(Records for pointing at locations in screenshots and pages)
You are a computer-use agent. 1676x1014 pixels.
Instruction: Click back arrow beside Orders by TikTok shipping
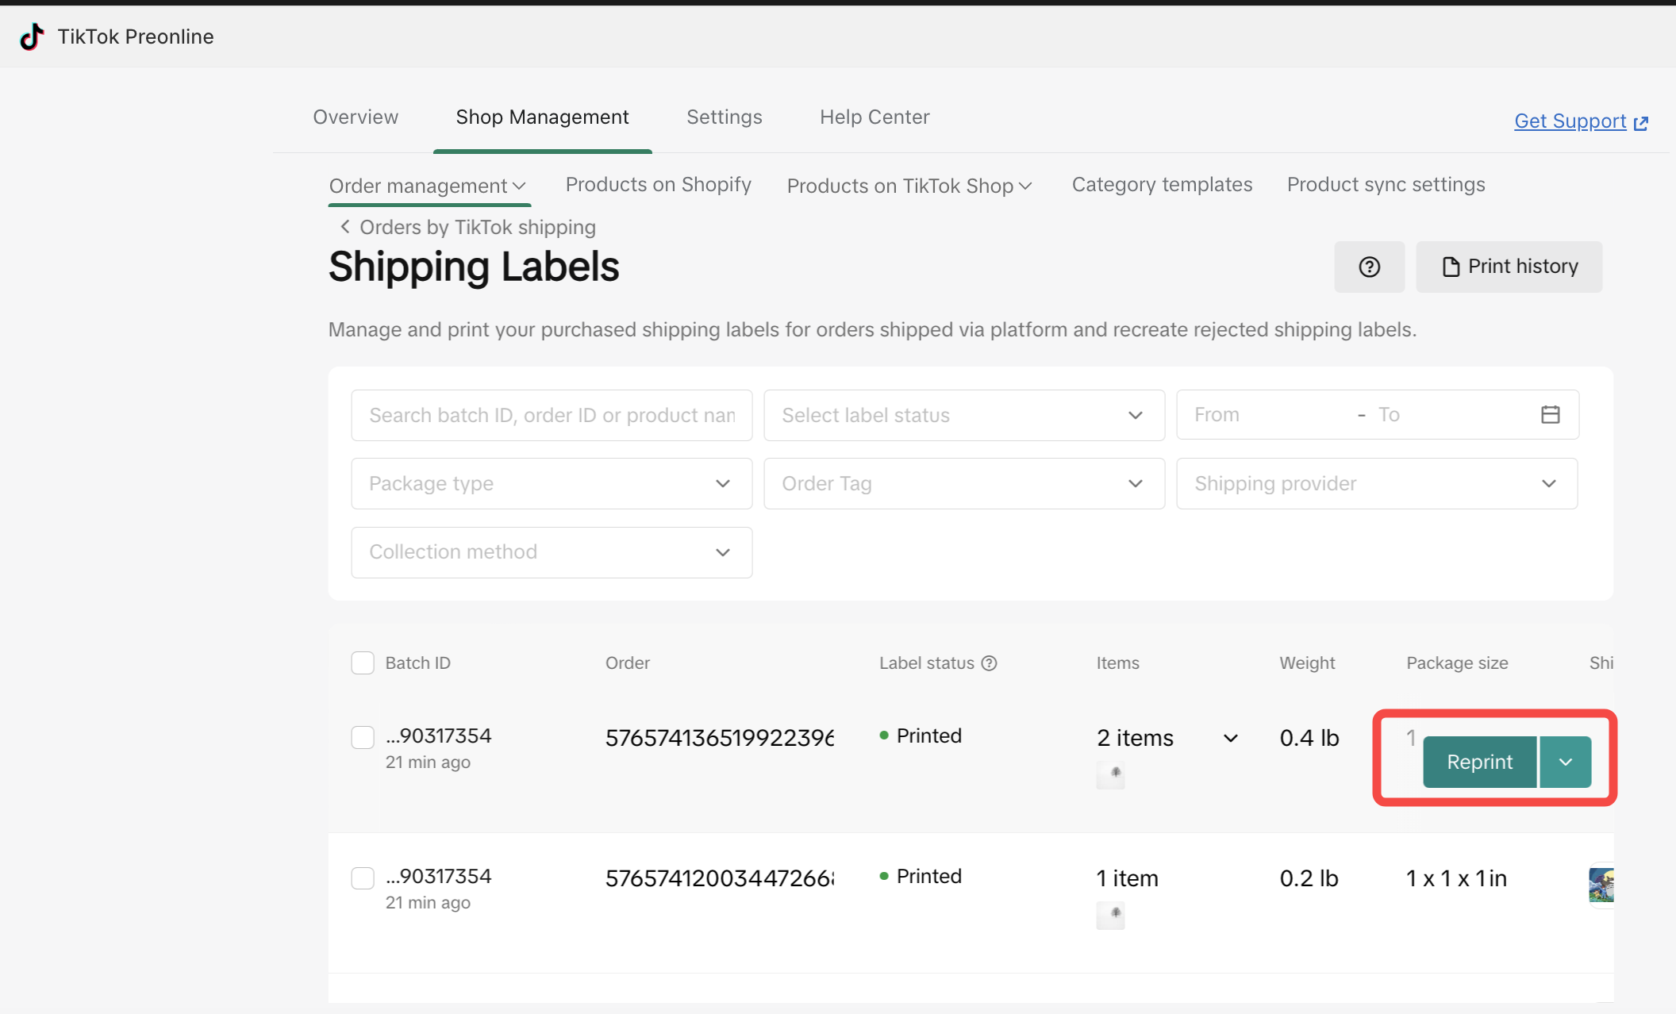tap(345, 227)
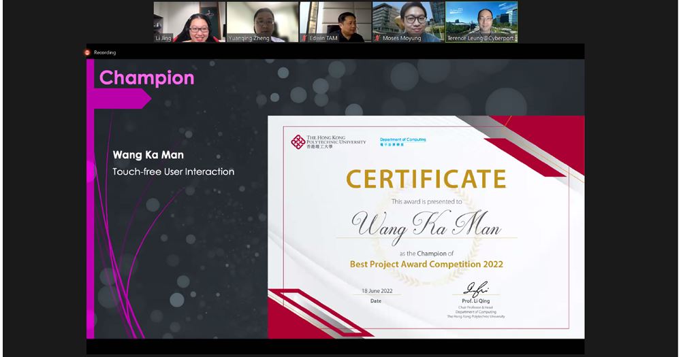Click the Recording status label
Image resolution: width=681 pixels, height=357 pixels.
[x=105, y=52]
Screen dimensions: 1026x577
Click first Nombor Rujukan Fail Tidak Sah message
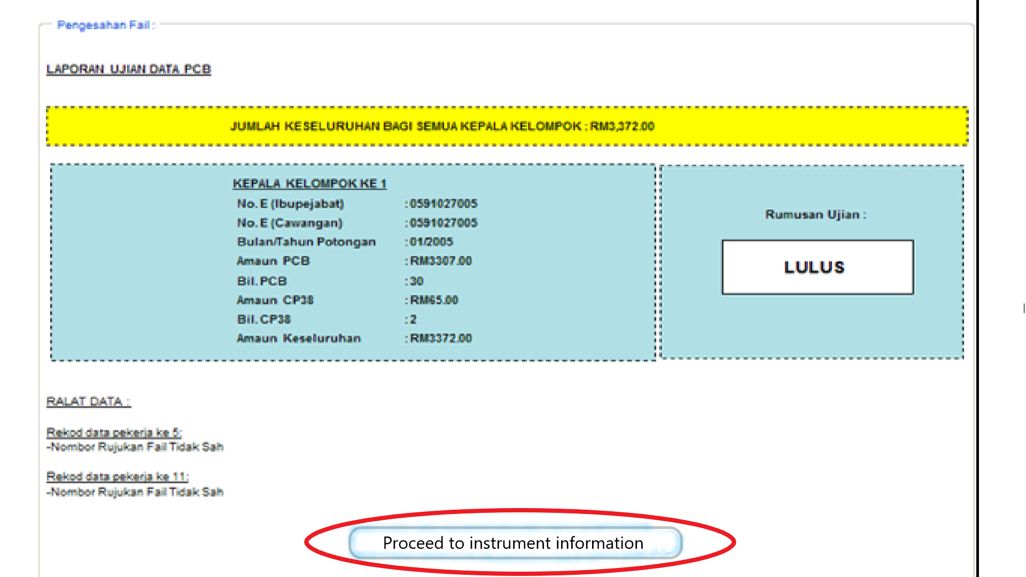pyautogui.click(x=136, y=447)
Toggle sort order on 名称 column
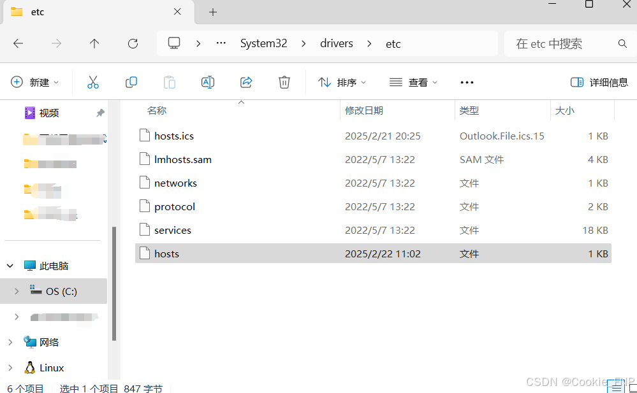Viewport: 637px width, 393px height. [x=157, y=110]
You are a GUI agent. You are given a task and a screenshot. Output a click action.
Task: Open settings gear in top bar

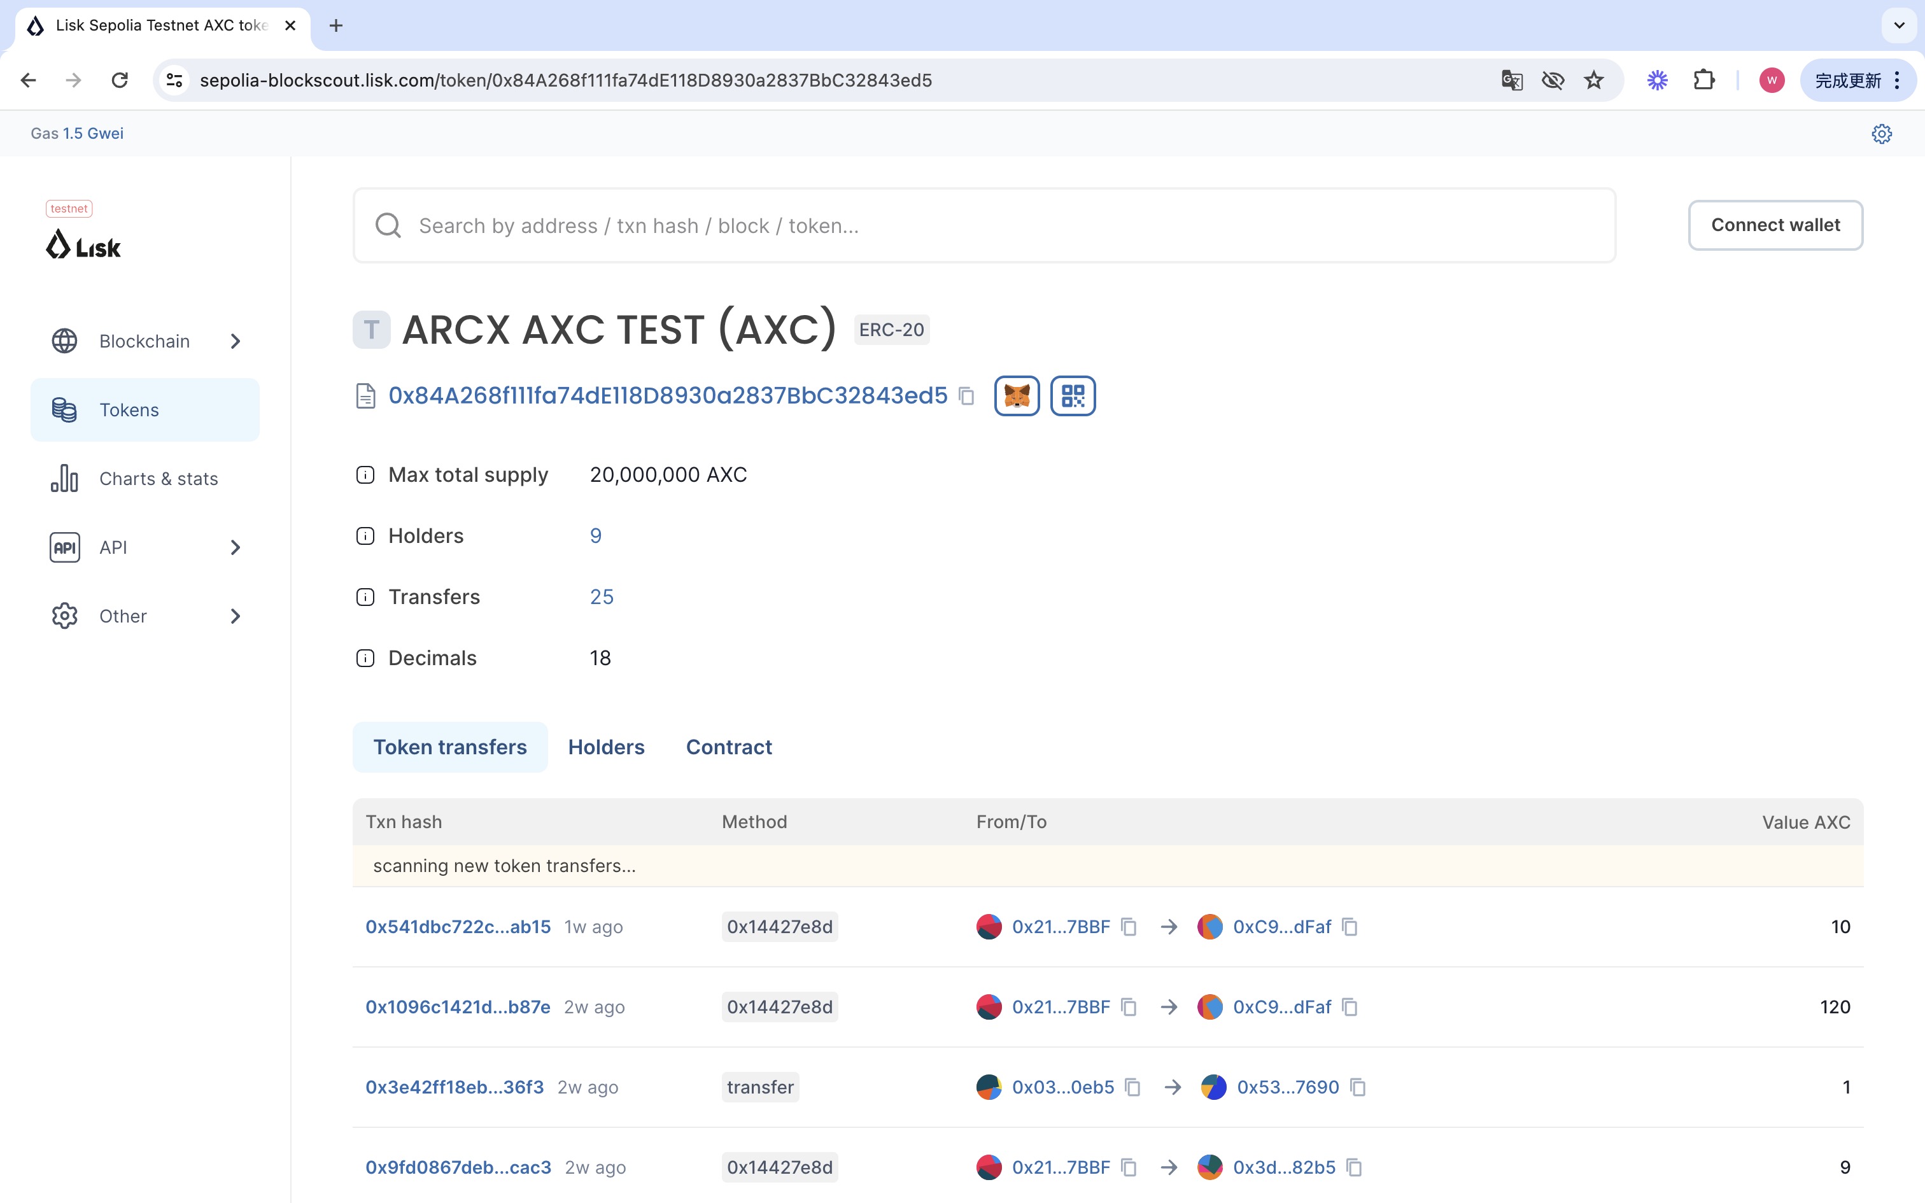(1881, 134)
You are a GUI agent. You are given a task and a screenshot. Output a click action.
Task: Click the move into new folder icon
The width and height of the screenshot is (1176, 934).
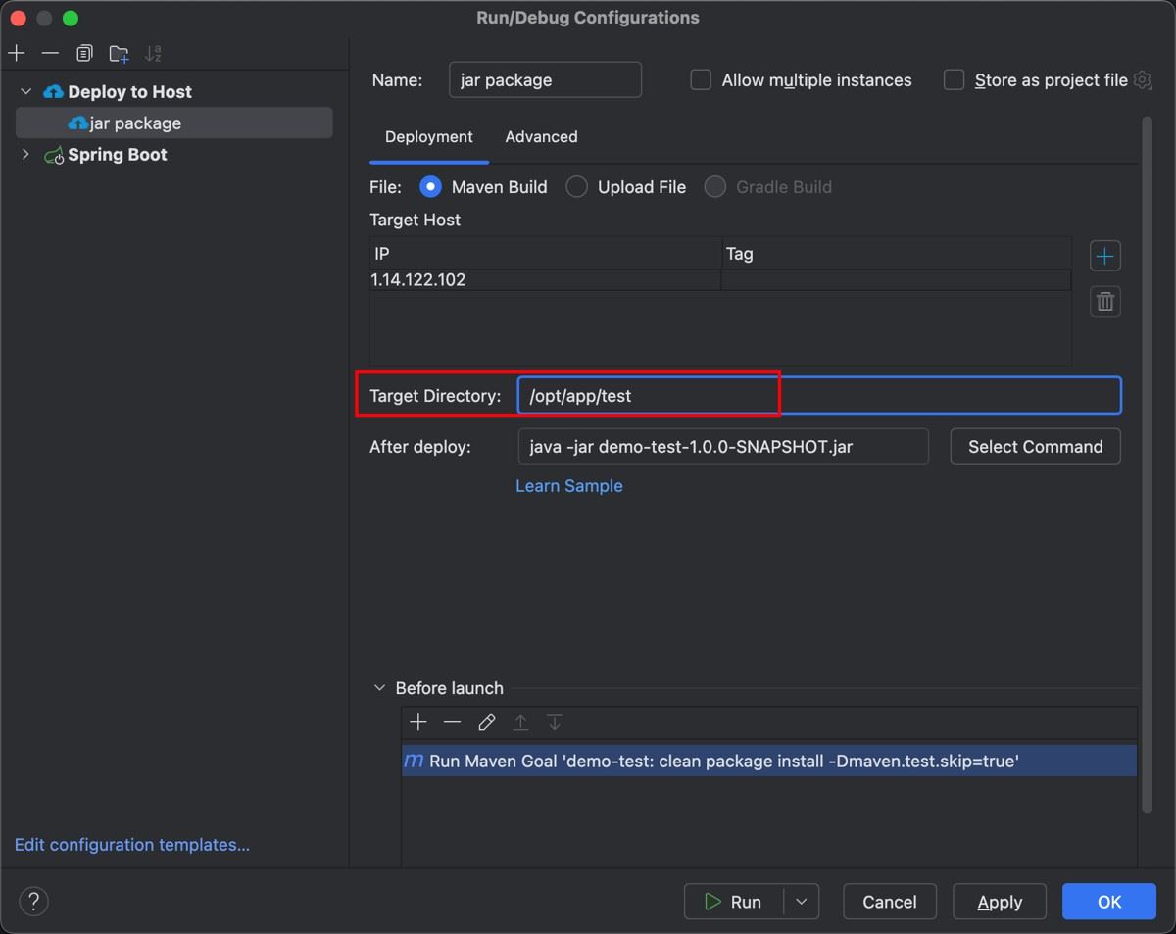pyautogui.click(x=119, y=53)
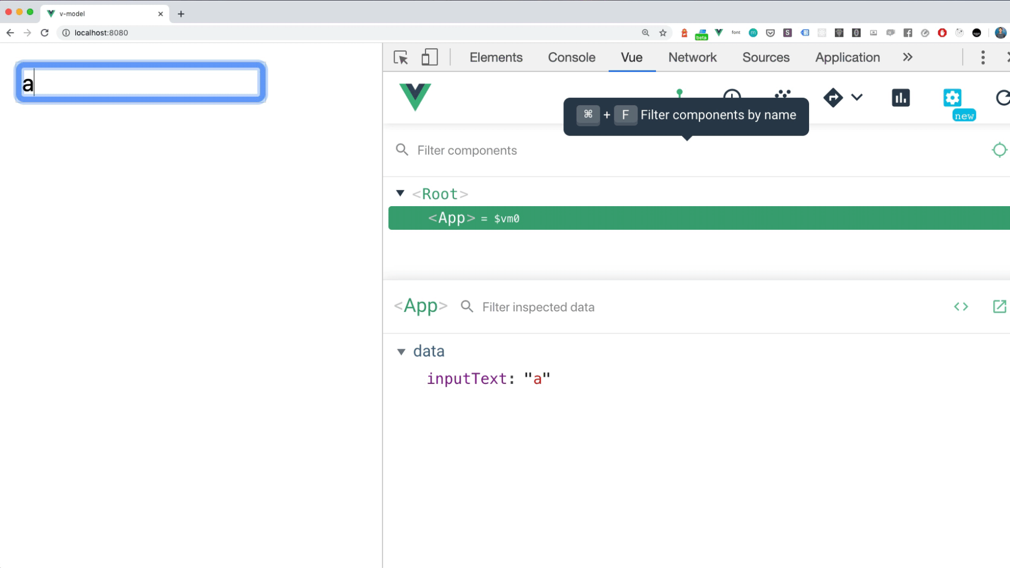Image resolution: width=1010 pixels, height=568 pixels.
Task: Switch to the Network tab
Action: tap(692, 57)
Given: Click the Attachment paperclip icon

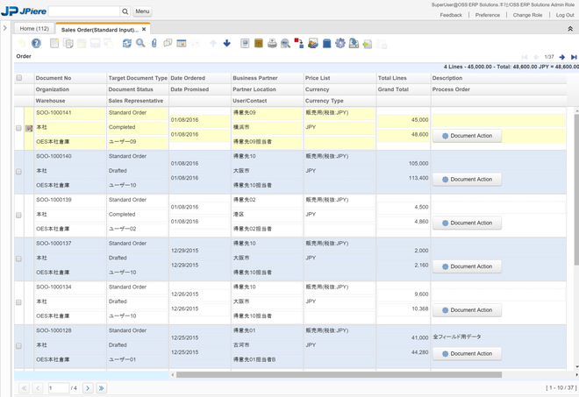Looking at the screenshot, I should [x=154, y=43].
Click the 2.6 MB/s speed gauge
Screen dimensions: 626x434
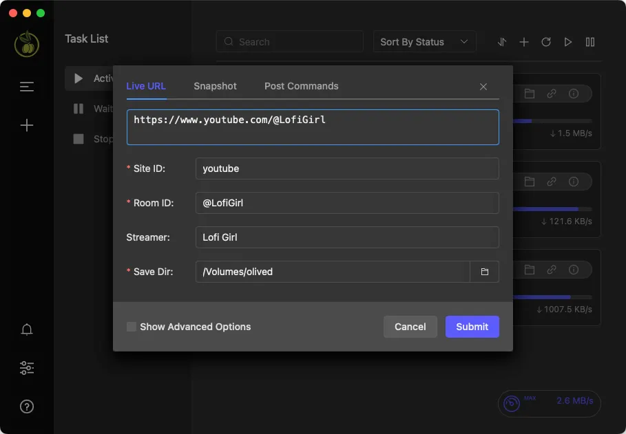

EXERCISE: Put the lines of the records above, from the line containing "Given: Click the Attachment paperclip icon" through the end of the records, into a JSON list of strings with one string per line, skipping blank lines. Leave the pictures out of the answer.

RESPONSE:
[
  "Given: Click the Attachment paperclip icon",
  "Looking at the screenshot, I should [x=154, y=43].",
  "Click the 2.6 MB/s speed gauge",
  "Screen dimensions: 626x434"
]